Henri VI venait de mourir, et le duc de Bourgogne semblait n'avoir consenti à cesser de diriger ses armes contre la France, qu'afin de les porter en Angleterre pour renverser la royauté d'Edouard IV, qu'il avait lui-même pris plaisir à relever: en effet, par un acte secret passé le 3 novembre 1471 à l'abbaye de Saint-Bertin, il avait déclaré se réserver tous les droits à la couronne d'Angleterre qu'il prétendait avoir recueillis, comme issu de la maison de Lancastre; mais il reconnut bientôt que les promesses du roi de France étaient peu sincères. Louis XI ne restituait pas les villes de la Somme, et cherchait sans cesse de nouveaux délais pour jurer le traité du Crotoy: le duc de Bourgogne ne croyait plus à la paix, il s'alliait au duc de Calabre, au moment même où il venait de recevoir à Bruges le sire de Craon, chargé par le roi de France de lui renouveler des protestations pacifiques, et déjà il avait renoué ses relations secrètes avec le duc de Guyenne, qui réunissait une armée et lui offrait comme prix de son alliance la cession du Poitou, de l'Angoumois, du Limousin et du Rouergue. Louis XI était instruit de tout ce qui se passait, un espion du sire de Lescun lui était arrivé de Flandre, il connaissait également les préparatifs du duc de Guyenne; mais il ne les craignait point, car il écrivait au comte de Dammartin que son frère ne vivrait plus longtemps, et qu'il le savait par le moine qui disait ses heures avec lui, ce dont il était si ébahi, qu'il se signait depuis la tête jusqu'aux pieds. En effet, le 24 mai 1472, le duc de Guyenne expirait, empoisonné, disait-on, par l'abbé de Saint-Jean d'Angely et ce sire de Lescun qui entretenait des espions à Bruges.
A cette nouvelle, Charles cessa toute négociation et rompit la trêve: assemblant à la hâte une armée, il entra dans le Vermandois en mettant tout à feu et sang. A Nesle, il fit pendre le capitaine et couper le poing à tous ses compagnons. Un grand nombre d'habitants qui s'étaient réfugiés dans les églises y furent égorgés sans pitié, puis on mit le feu à la ville: tels sont les fruits que porte l'arbre de la guerre, avait dit Charles, et il ne cachait point que c'était ainsi qu'il voulait venger la mort du duc de Guyenne. Le manifeste qu'il publia le 16 juillet pour rendre compte des motifs de son invasion en France renfermait les accusations les plus violentes contre Louis XI. Après avoir rappelé que le roi avait naguère corrompu le bâtard Baudouin, Jean d'Arson et le sire de Chassa, pour le mettre à mort, il ajoutait que c'était par la même trahison et la même perfidie qu'il avait fait mourir le duc de Guyenne, et le déclarait deux fois complice du crime de fratricide, hérétique, idolâtre et convaincu, vis-à-vis de Dieu et vis-à-vis de l'Etat, du crime de lèse-majesté qui faisait à tous les princes un devoir de se réunir pour le combattre.

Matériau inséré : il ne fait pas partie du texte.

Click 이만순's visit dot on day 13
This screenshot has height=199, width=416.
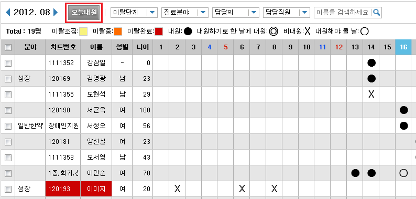click(x=355, y=173)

Cependant la vaillante défense de la garnison de Beauvais et de ses habitants opposait au duc de Bourgogne un obstacle non moins invincible que celui qu'il avait trouvé l'année précédente dans la résistance d'Amiens. Il semblait que le ciel, pour châtier son orgueil, eût doué d'un courage merveilleux quelques femmes placées au premier rang sur tous les remparts: la dame de Nesle, dans son propre château; à Roye, Paule de Penthièvre; à Beauvais, Jeanne Fourquet, que l'histoire ne connaît que sous le nom de Jeanne Hachette. Charles, réduit à lever le siége de Beauvais, envahit le pays de Caux, s'empara d'Eu et de Saint-Valery, menaça Dieppe et Rouen, et ravagea complètement les riches contrées qu'il traversa, jusqu'à ce qu'épuisé par ses vengeances mêmes, privé de toutes communications avec ses Etats, séparé de tous les convois qui lui apportaient des munitions et des vivres, il mît fin à une expédition si pompeusement annoncée, en acceptant une trève qui commença le 3 novembre 1472.